--- start of DOCUMENT ---
The interval parameter may be selected to ensure, for instance,
that computation costs are kept at a minimum for power saving
purposes, and that the agents 132a-132n do not compete with users'
normal uses of the applications on the client devices 130a-1320n
for computation power. In any regard, the classification server 110
may store the received logs in a data store (not shown) for later
processing.
[0029] According to an example, the agents 132a-132n are machine
readable instructions, e.g., software, installed on the client
devices 132a-132n. In another example, the agents 132a-132n are
hardware components, e.g., circuits, installed on the client
devices 132a-132n. In any case, the agents 132a-132n may be
installed on the client devices 132a-132n during or following
fabrication of the client devices 132a-132n.
[0030] The access point 120 may be a wireless access point, which
is generally a device that allows wireless communication devices,
such as the clients 130a-130n, to connect to a network 100 using a
standard, such as an Institute of Electrical and Electronics
Engineers (IEEE) 802.11 standard or other type of standard. Each of
the client devices 130a-130n may thus include a wireless network
interface for wireless connecting to the network 100 through the
access point 120. In addition or alternatively, the access point
120 may be a wired or wireless router, switch, etc., through which
the client devices 130a-130n may access the network 100.
[0031] Turning now to FIG. 2, there is shown a simplified block
diagram 200 of the classification server 110 depicted in FIG. 1,
according to an example. It should be understood that the
classification server 110 depicted in FIG. 2 may include additional
elements and that some of the elements depicted therein may be
removed and/or modified without departing from the scope of the
classification server 110.
[0032] The classification server 110 is depicted as including the
classification framework managing apparatus 112, a processor 230,
an input/output interface 232, and a data store 234. The
classification framework managing apparatus 112 is also depicted as
including an input module 202, a network flow information accessing
module 204, a flow feature accessing module 206, a network flow
annotating module 208, a training data creating module 210, a
classifier training module 212, and a classifier implementing
module 214.
[0033] The processor 230, which may be a microprocessor, a
micro-controller, an application specific integrated circuit
(ASIC), and the like, is to perform various processing functions in
the classification server 110. One of the processing functions may
include invoking or implementing the modules 202-214 of the
classification framework managing apparatus 112 as discussed in
greater detail herein below. According to an example, the
classification framework managing apparatus 112 is a hardware
device, such as, a circuit or multiple circuits arranged on a
board. In this example, the modules 202-214 may be circuit
components or individual circuits.
--- end of DOCUMENT ---
--- start of DATASET CONTENT ---
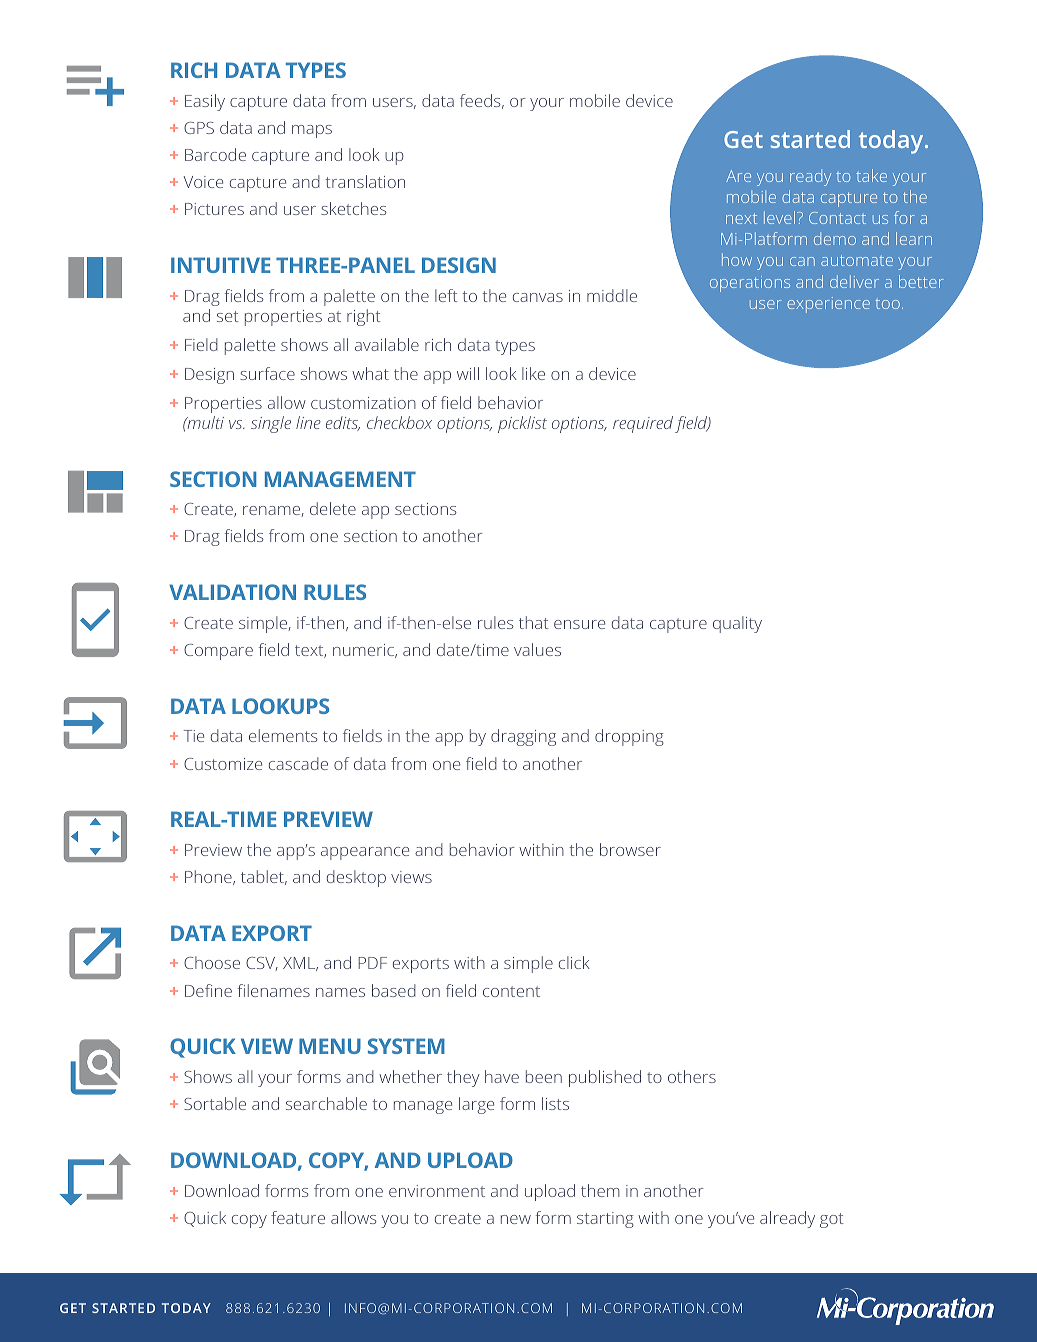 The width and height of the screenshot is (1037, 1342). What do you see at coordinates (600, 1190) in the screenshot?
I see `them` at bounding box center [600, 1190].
--- end of DATASET CONTENT ---
REQUIREMENT A |
From the classification server passage, name every module that the classification framework managing apparatus 112 is depicted as including, with each module's reference number.
REQUIREMENT B |
Set down everything in the classification server passage from "The interval parameter" down to "processing.", keeping the wording unchanged.
REQUIREMENT C |
Resume the classification server passage after its final sentence and carry it further.
The data shown here has no role in the work that comes next.

WRITTEN REPLY A |
- input module 202
- network flow information accessing module 204
- flow feature accessing module 206
- network flow annotating module 208
- training data creating module 210
- classifier training module 212
- classifier implementing module 214

WRITTEN REPLY B |
The interval parameter may be selected to ensure, for instance,
that computation costs are kept at a minimum for power saving
purposes, and that the agents 132a-132n do not compete with users'
normal uses of the applications on the client devices 130a-1320n
for computation power. In any regard, the classification server 110
may store the received logs in a data store (not shown) for later
processing.

WRITTEN REPLY C |
[0034] According to another example, the classification framework
managing apparatus 112 is a hardware device, for instance, a
volatile or non-volatile memory, such as dynamic random access
memory (DRAM), electrically erasable programmable read-only memory
(EEPROM), magnetoresistive random access memory (MRAM), memristor,
flash memory, floppy disk, a compact disc read only memory
(CD-ROM), a digital video disc read only memory (DVD-ROM), or other
optical or magnetic media, and the like, on which software may be
stored. In this example, the modules 202-214 may be software
modules stored in the classification framework managing apparatus
112. According to a further example, the modules 202-214 may be a
combination of hardware and software modules.
[0035] The processor 230 may store data in the data store 234 and
may use the data in implementing the modules 202-214. The data
store 234 may be volatile and/or non-volatile memory, such as DRAM,
EEPROM, MRAM, phase change RAM (PCRAM), memristor, flash memory,
and the like. In addition, or alternatively, the data store 234 may
be a device that may read from and write to a removable media, such
as, a floppy disk, a CD-ROM, a DVD-ROM, or other optical or
magnetic media.
[0036] The input/output interface 232 may include hardware and/or
software to enable the processor 230 to communicate with devices in
the network 100, such as the access point 120 and the flow analyzer
126 is depicted in FIG. 1. The input/output interface 232 may
include hardware and/or software to enable the processor 230 to
communicate these devices. The input/output interface 232 may also
include hardware and/or software to enable the processor 230 to
communicate with various input and/or output devices, such as a
keyboard, a mouse, a display, etc., through which a user may input
instructions into the classification server 110 and may view
outputs from the classification server 110.
[0037] Various manners in which the classification framework
managing apparatus 112 in general and the modules 202-214 in
particular may be implemented are discussed in greater detail with
respect to the methods 300 and 400 depicted in FIGS. 3 and 4A-4B.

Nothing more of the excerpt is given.